#### TASK OBJECTIVE
All lines from the one containing "Given: Remove the" to the end of the entries below should be output exactly as they appear. No other lines should be output.
[Opening PROVIDED INFORMATION section]
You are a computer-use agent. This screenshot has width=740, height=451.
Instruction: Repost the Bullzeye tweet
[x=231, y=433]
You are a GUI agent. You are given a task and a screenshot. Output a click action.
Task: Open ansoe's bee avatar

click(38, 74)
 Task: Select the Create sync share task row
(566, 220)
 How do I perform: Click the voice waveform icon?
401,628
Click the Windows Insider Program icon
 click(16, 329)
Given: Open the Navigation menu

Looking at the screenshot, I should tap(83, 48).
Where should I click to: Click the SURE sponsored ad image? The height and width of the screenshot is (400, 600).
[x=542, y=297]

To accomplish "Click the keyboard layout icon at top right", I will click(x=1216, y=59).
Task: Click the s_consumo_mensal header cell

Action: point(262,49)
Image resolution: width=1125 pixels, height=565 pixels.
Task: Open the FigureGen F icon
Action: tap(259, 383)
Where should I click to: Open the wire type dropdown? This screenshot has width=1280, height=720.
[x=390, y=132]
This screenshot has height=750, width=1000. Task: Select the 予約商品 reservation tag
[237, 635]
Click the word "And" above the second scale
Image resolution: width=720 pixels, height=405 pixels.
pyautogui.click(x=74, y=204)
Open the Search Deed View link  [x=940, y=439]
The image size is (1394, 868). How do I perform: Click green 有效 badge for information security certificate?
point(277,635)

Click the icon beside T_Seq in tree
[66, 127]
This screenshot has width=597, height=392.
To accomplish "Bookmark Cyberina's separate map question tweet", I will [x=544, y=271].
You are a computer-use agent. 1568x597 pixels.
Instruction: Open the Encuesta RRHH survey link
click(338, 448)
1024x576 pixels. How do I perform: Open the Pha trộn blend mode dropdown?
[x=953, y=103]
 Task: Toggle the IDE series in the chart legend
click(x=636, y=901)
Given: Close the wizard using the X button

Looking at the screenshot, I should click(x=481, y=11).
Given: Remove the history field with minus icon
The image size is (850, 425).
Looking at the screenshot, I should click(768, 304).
[Closing PROVIDED INFORMATION section]
#### COMPLETED TASK
Given: Remove the history field with minus icon
The image size is (850, 425).
Looking at the screenshot, I should click(768, 304).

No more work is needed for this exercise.